Each one of the items in my variable list above is the object of state provision or regulation. I am confident that any of my readers could easily add to the list. What I find curious is in matters of scale. I think there's a good case to be made that corrective action should match the scale of the problem. Maybe I have an odd sense of justice, but I find it inappropriate to punish the whole class when one kid sticks his chewing gum under the desk or when the police attempt to seize a motel because they suspect that marijuana was sold on the premises at some point. Similarly, it strikes me as erroneous that existential threats like (catastrophic) meteorite strikes or super-volcanoes are completely ignored by international orgs like the UN.

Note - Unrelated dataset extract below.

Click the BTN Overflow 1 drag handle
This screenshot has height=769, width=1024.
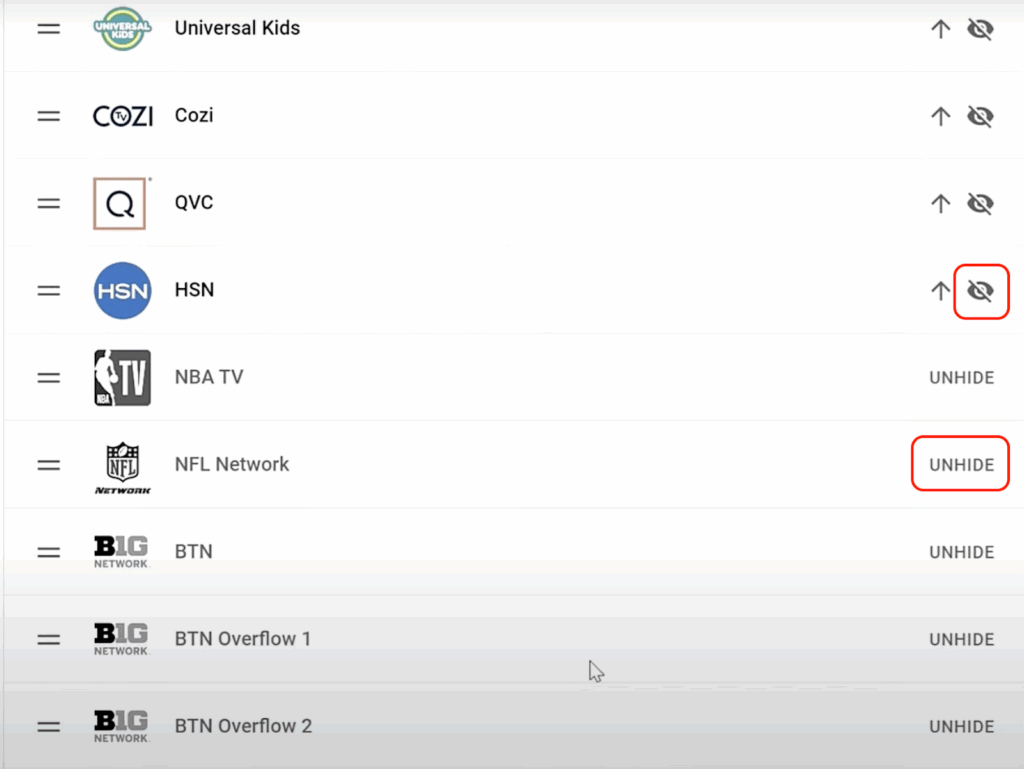49,639
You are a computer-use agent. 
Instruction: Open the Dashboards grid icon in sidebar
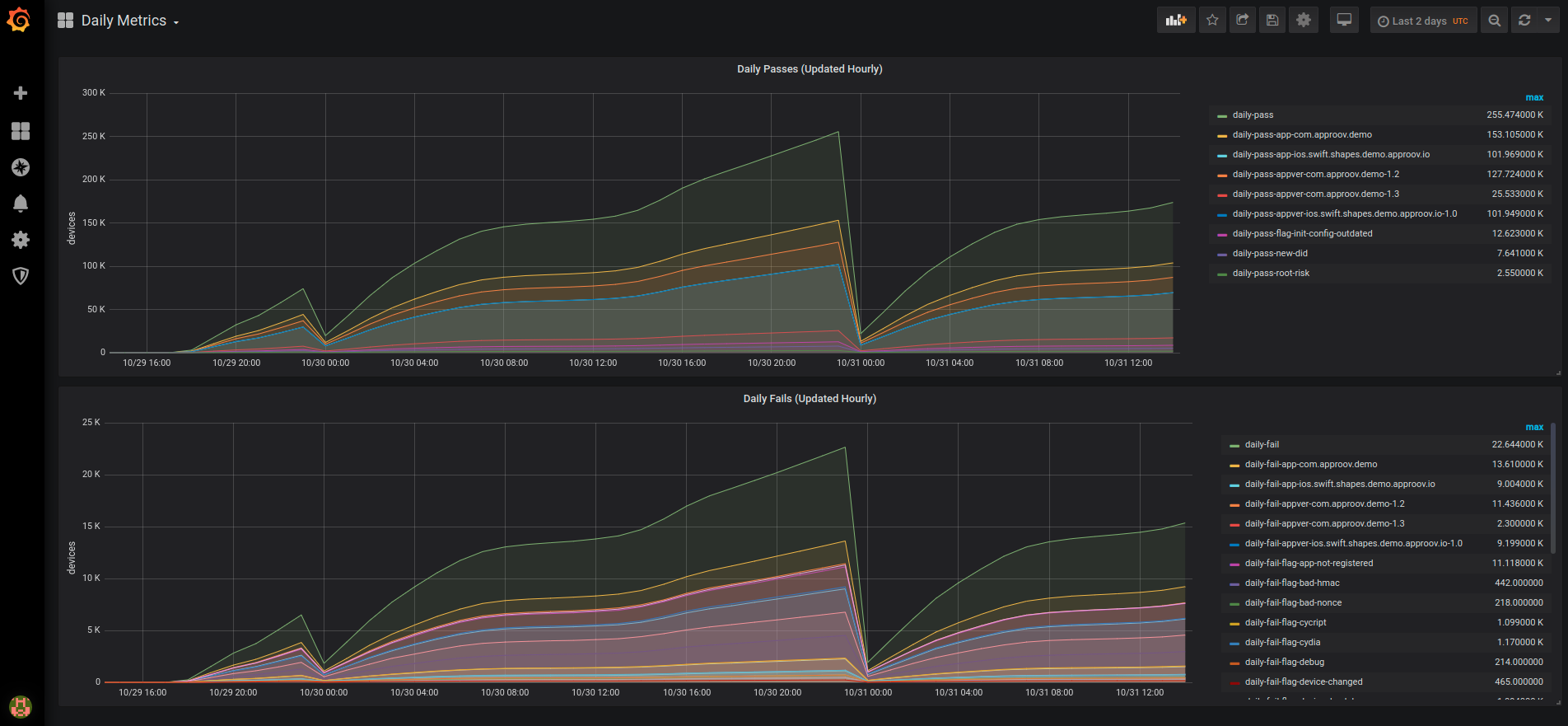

How about the age of majority? Different ages of majority exist even within the same policy zone. In the US, citizens [men] can be conscripted for military service at age 18, tried for violent offenses in grown-up court as young as 10 (in Kansas and Vermont), can't legally purchase alcohol until 21, must generally remain in school until 16, and can't operate a motor vehicle on public roads under the age of 15 (there seems to be no statutory age restrictions on airplane pilot licenses in the US). The American political process still seems to be willing to grant at least a little discretion to smaller organizations on the details of raising children (compared to some European countries, anyway). Are these different standards evidence that the "age of majority", such as it is, has partitionable optimal policy zones? Do political elites understand that there might be some variation in kids' ability to estimate the euvoluntarity of particular types of transactions? If so, why do they seem unwilling to grant that there might be variation in learning ability or educational desire? I can't recall major party political commentary on education in the past quarter century that didn't bemoan relative STEM performance or talk about "standards", as if education were comparable to the missile gap charts used to scare Americans at the height of the Cold War. It's almost as if nations' relative rankings in educational performance was some sort of bizarre international contest.

What is the ideal age of majority policy zone? Given that there's not a lot about being a child that could be considered euvoluntary, how much individual sovereignty should children retain? How much sovereignty should parents retain? Extended families? Voluntary associations? Local districts? Why has the median voter consistently answered "less" on each of these over the past couple decades? Why is Franklin K. Beltway now assumed to know what's better for Jimmy F. Cornhusker than his parents are? What's changed? Has being a kid suddenly become less euvoluntary than it was before NCLB was signed?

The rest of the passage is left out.